Your answer should consist of each line below that contains the string "feature".

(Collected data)
---+---
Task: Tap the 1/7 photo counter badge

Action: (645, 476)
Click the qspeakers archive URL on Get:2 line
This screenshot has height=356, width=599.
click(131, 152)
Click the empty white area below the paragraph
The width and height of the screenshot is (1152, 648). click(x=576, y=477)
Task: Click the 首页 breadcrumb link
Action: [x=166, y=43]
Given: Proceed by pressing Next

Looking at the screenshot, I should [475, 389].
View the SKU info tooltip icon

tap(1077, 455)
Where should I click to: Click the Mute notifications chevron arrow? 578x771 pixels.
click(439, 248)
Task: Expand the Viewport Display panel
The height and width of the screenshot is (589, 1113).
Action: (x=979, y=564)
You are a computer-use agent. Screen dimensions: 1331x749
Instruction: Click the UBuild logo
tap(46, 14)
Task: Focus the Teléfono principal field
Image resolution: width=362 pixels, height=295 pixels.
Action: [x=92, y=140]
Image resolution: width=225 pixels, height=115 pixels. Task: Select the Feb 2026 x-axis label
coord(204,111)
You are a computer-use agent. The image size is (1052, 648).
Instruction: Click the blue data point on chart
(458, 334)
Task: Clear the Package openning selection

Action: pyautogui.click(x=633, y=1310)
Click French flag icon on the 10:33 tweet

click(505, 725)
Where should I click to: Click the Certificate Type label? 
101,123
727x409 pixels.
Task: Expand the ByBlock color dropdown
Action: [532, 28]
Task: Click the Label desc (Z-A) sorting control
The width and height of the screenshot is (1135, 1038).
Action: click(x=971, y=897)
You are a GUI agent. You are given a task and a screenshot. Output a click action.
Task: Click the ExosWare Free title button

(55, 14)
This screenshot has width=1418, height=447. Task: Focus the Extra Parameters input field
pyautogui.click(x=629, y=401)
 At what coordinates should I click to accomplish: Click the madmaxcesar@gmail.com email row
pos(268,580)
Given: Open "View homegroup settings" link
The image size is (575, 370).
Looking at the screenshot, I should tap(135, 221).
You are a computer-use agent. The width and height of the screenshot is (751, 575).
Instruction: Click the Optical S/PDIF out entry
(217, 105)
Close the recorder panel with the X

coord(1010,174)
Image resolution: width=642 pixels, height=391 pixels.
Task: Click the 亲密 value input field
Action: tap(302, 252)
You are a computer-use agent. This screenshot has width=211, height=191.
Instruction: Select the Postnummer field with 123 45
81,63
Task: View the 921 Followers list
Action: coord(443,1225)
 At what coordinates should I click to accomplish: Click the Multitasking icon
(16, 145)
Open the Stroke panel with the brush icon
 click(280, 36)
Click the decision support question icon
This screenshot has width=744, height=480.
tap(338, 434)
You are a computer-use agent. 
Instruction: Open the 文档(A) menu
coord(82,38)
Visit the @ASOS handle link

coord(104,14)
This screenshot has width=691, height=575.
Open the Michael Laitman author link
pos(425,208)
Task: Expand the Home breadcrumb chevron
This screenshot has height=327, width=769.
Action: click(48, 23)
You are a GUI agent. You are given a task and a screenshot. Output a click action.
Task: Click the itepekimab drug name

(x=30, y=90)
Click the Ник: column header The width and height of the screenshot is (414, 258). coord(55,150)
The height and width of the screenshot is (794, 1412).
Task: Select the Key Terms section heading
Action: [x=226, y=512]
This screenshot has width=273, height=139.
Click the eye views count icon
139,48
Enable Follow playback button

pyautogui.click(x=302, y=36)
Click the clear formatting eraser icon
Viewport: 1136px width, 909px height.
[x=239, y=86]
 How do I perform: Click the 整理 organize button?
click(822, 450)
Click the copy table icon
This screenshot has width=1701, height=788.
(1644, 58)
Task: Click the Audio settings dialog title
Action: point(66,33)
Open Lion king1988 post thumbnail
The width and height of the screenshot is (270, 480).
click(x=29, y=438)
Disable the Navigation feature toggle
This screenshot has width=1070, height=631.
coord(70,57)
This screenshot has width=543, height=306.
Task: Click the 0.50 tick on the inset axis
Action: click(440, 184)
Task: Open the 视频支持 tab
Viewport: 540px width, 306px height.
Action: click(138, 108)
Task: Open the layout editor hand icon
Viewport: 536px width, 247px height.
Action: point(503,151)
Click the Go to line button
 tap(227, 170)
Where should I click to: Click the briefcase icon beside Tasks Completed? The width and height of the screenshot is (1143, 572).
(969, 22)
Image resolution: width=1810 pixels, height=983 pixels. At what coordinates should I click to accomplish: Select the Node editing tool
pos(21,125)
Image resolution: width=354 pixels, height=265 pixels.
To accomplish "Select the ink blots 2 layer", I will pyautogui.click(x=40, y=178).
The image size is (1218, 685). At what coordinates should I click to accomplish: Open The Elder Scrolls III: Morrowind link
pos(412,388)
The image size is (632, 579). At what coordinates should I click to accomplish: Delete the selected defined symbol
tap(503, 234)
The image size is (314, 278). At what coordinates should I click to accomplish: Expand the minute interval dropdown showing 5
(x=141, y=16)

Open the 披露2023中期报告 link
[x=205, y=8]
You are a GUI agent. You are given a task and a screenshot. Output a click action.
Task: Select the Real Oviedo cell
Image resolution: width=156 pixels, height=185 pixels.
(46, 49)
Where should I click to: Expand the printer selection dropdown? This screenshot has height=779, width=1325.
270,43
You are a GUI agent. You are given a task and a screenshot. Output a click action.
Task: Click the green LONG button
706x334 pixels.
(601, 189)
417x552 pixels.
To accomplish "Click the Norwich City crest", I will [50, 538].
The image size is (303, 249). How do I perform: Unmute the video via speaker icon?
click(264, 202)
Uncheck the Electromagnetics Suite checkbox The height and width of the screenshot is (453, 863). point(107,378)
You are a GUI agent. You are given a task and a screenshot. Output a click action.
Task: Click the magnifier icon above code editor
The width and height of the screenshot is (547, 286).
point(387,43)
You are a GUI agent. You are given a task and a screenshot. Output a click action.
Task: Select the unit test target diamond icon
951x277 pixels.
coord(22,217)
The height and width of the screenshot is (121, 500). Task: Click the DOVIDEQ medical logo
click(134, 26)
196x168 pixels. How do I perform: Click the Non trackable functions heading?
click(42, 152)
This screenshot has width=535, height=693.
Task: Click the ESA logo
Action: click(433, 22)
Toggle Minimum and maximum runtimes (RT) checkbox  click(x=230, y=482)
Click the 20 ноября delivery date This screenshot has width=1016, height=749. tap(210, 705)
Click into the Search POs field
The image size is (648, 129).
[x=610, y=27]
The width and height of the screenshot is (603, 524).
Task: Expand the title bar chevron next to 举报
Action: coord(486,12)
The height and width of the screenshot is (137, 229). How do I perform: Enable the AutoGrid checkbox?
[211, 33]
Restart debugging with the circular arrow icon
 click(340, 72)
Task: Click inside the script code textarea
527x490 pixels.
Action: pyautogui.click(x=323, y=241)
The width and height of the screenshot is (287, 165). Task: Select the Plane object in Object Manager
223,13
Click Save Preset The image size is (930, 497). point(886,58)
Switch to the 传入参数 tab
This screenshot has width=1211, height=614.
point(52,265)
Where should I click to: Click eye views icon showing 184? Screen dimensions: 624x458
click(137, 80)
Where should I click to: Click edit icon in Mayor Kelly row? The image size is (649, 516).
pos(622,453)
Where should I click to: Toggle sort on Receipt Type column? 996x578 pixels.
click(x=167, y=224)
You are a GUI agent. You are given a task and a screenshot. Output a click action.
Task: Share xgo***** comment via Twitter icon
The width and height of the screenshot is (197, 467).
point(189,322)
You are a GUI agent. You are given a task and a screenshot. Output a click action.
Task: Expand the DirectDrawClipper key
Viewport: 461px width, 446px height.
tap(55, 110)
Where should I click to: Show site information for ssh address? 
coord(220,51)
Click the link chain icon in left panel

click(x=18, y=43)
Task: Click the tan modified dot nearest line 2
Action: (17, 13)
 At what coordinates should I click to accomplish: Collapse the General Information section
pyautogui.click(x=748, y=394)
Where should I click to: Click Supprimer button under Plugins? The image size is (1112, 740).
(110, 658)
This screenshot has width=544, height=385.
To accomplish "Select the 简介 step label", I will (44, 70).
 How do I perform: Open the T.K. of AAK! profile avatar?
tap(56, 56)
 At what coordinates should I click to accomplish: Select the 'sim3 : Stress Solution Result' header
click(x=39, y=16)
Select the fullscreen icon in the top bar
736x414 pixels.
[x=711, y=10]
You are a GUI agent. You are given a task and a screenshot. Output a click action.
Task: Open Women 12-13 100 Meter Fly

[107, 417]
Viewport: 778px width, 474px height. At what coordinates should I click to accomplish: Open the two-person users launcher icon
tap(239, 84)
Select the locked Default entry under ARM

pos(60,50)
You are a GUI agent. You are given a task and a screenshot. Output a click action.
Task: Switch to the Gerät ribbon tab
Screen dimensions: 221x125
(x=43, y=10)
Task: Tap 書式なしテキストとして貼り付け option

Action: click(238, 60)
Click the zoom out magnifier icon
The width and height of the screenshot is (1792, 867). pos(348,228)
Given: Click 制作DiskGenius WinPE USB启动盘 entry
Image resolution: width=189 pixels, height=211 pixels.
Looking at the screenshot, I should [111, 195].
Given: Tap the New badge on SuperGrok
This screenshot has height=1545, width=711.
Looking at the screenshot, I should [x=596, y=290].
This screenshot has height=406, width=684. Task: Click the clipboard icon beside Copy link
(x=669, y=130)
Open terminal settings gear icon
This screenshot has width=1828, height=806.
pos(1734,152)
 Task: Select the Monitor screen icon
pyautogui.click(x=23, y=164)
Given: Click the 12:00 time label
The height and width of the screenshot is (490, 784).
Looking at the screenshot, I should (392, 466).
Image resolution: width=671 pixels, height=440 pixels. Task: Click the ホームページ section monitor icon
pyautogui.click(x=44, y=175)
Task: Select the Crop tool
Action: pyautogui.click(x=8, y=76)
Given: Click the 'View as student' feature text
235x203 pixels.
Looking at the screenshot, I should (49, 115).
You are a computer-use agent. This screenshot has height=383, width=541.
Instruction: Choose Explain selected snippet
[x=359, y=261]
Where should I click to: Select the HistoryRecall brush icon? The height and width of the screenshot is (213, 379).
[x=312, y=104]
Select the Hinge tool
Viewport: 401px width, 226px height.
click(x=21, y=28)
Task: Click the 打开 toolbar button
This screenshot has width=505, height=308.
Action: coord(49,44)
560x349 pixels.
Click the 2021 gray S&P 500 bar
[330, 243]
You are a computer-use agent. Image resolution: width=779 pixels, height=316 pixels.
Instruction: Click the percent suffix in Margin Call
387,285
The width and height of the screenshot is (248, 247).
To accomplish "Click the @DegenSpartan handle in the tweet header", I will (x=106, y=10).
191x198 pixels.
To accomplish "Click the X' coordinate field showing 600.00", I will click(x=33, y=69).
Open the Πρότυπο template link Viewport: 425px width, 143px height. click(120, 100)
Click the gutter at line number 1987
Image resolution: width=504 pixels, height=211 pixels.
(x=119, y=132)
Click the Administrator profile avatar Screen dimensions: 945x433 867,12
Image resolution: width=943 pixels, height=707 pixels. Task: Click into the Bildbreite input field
---+---
Expected answer =
Disable the Navigation feature toggle
Given: Click the 'View as student' feature text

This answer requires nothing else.